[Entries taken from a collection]

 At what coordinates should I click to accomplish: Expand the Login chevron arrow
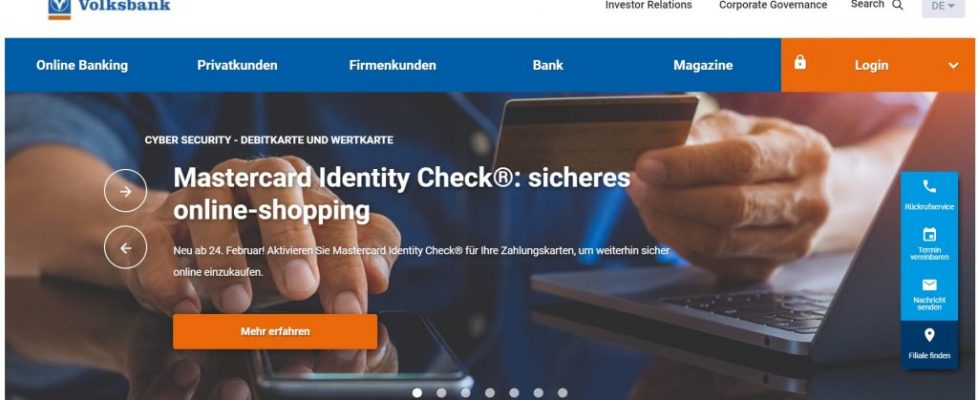[x=954, y=66]
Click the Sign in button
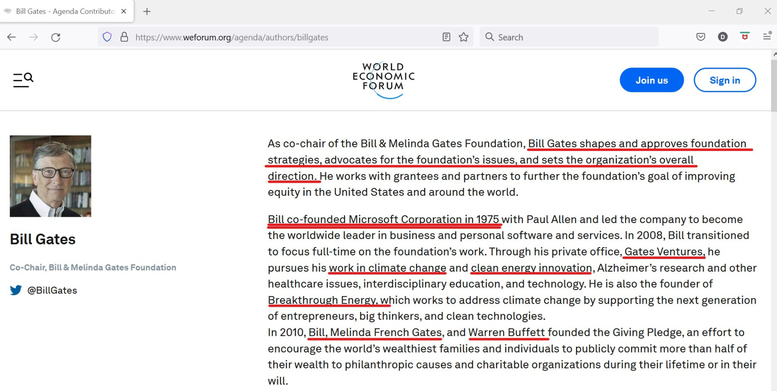 (725, 80)
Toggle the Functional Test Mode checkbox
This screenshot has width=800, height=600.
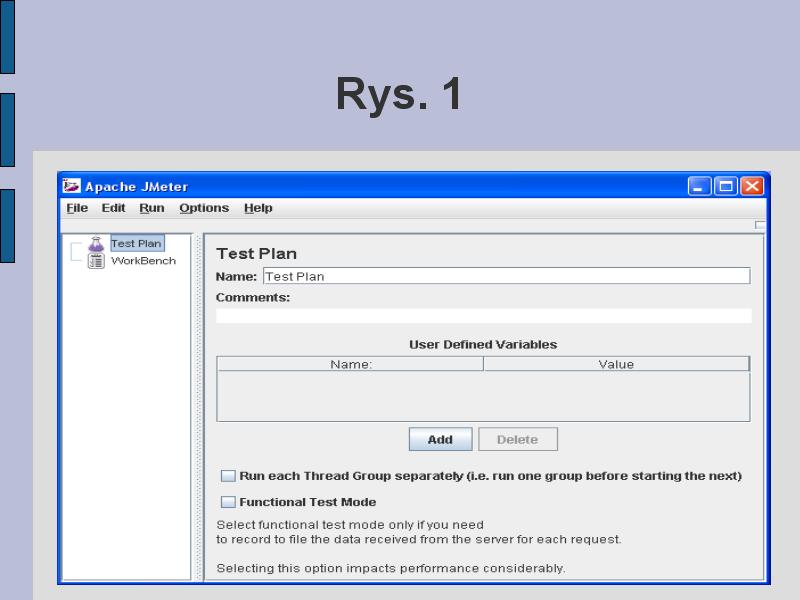(228, 502)
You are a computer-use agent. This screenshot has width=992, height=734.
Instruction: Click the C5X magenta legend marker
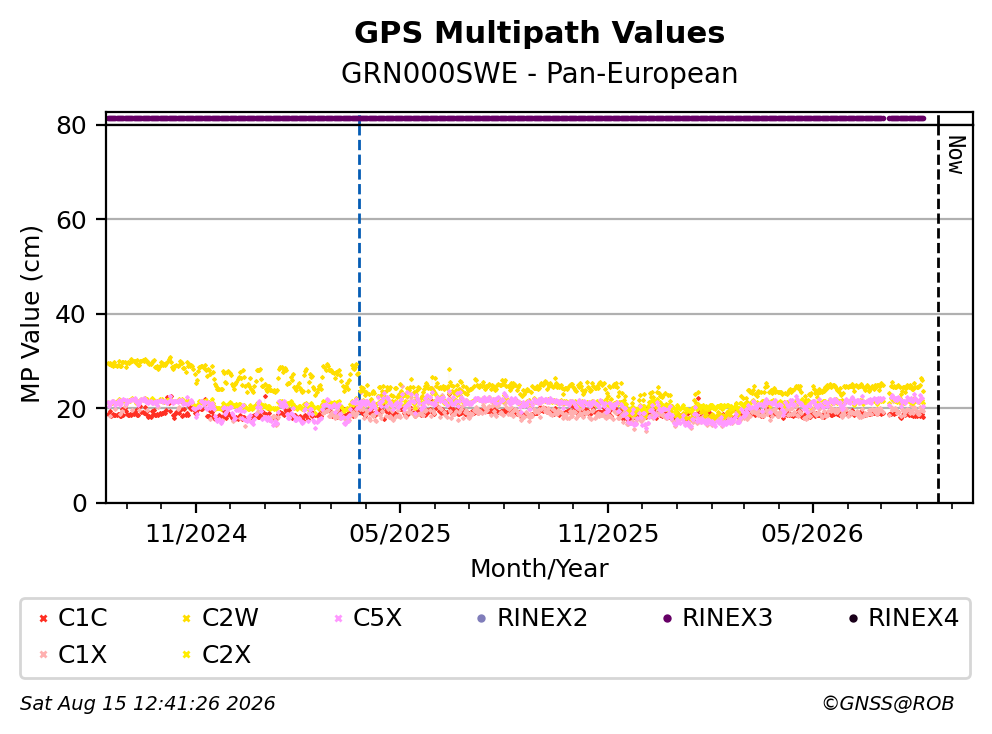[x=338, y=618]
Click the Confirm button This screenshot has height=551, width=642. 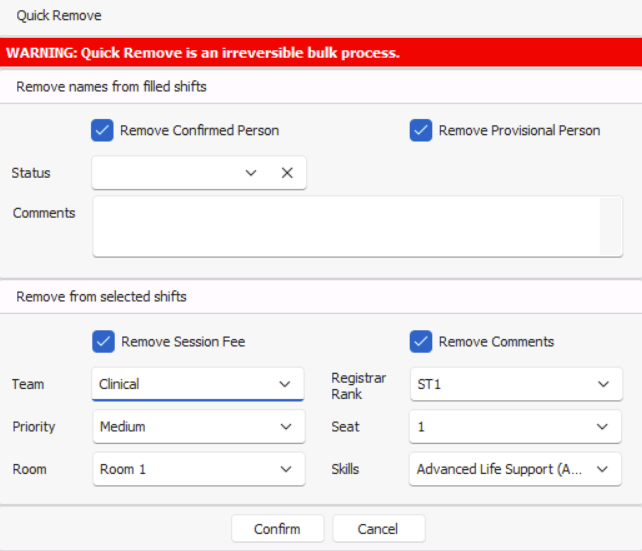pyautogui.click(x=277, y=529)
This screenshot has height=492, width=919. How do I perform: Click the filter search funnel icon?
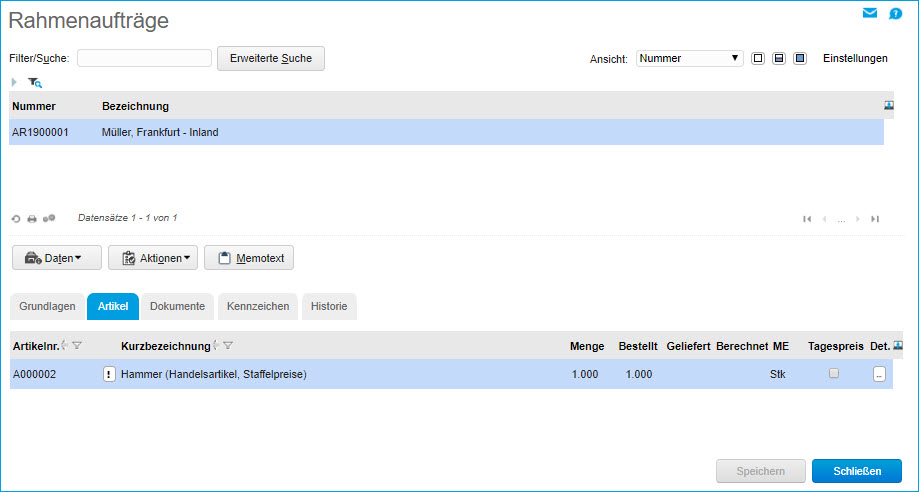coord(35,83)
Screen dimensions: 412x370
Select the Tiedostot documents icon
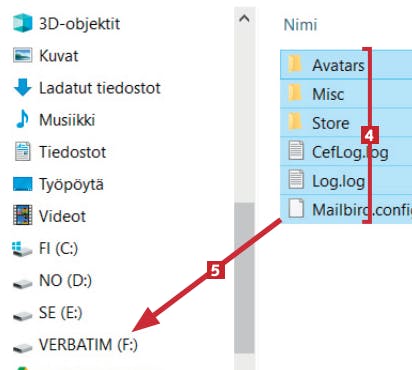[23, 152]
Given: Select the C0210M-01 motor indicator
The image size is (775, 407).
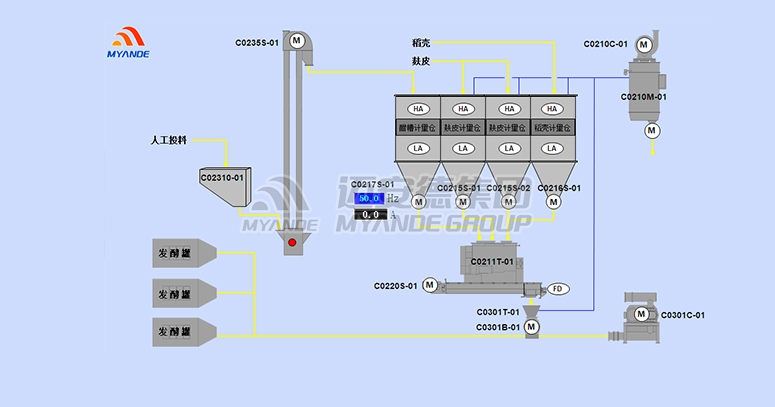Looking at the screenshot, I should (652, 130).
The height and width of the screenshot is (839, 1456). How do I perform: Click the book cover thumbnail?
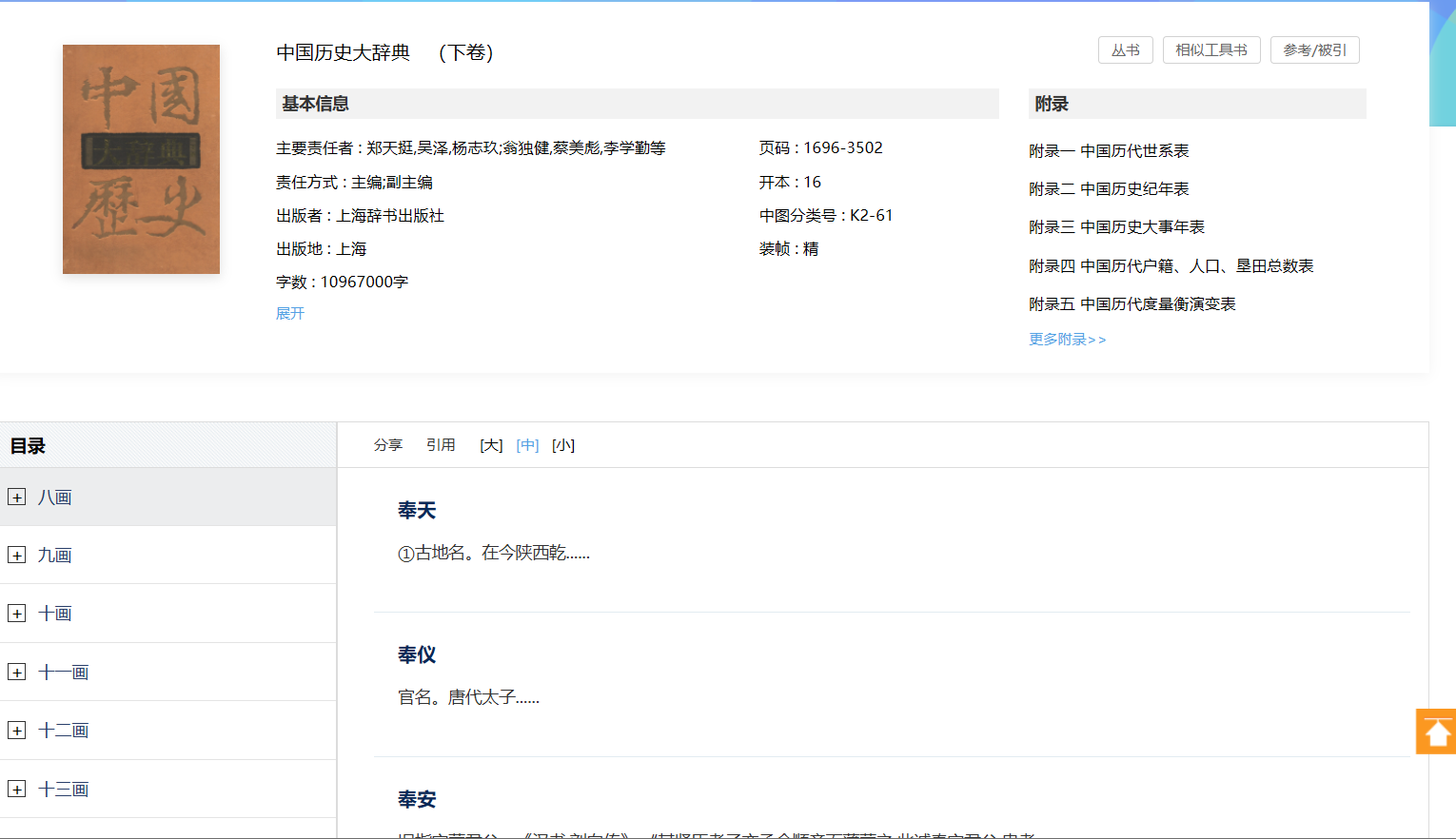[x=141, y=159]
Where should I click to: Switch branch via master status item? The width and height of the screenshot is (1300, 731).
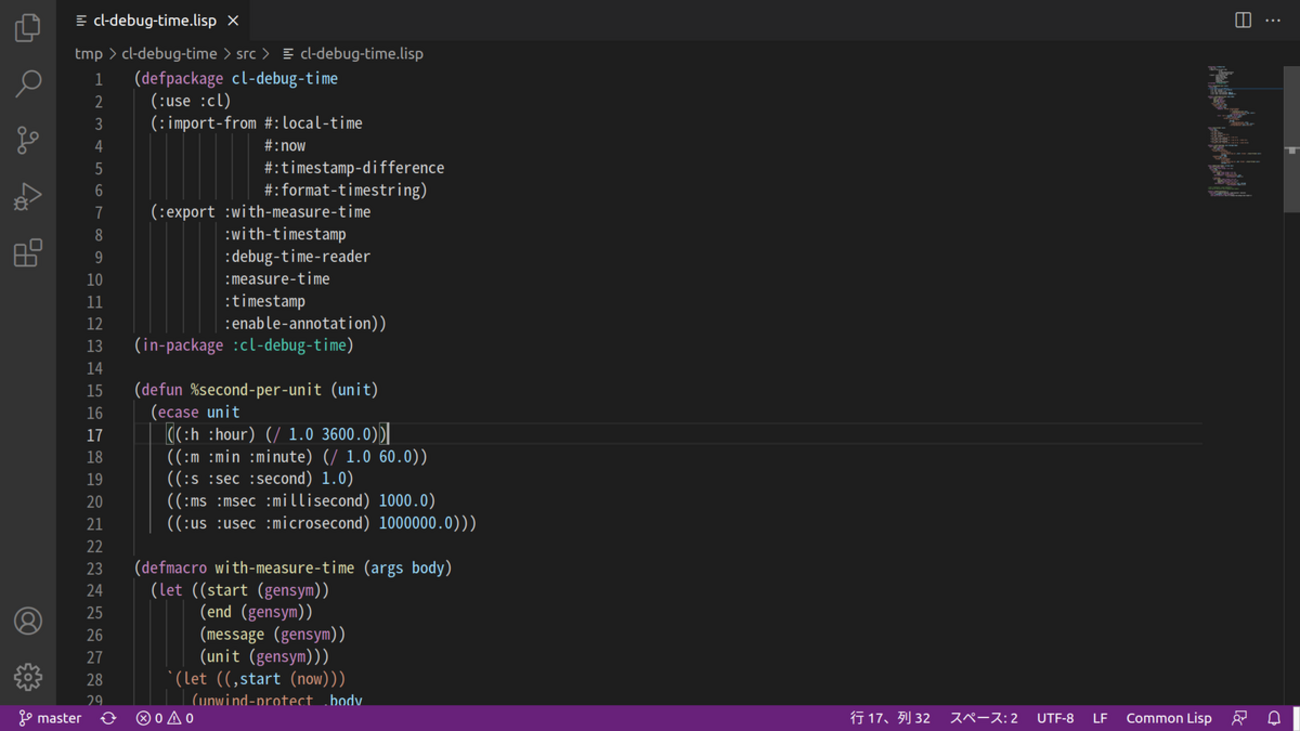(50, 718)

◆ Exercise goal: Your task is to transcribe exactly the lines from the one containing "Select the Tiedostot documents icon" through the final line of the entries above, pictures excluded.

◆ Answer section:
Select the Tiedostot documents icon
[23, 152]
Given: Select the C0210M-01 motor indicator
The image size is (775, 407).
Looking at the screenshot, I should (652, 130).
The height and width of the screenshot is (839, 1456). How do I perform: Click the book cover thumbnail?
[x=141, y=159]
Where should I click to: Switch branch via master status item? The width and height of the screenshot is (1300, 731).
(50, 718)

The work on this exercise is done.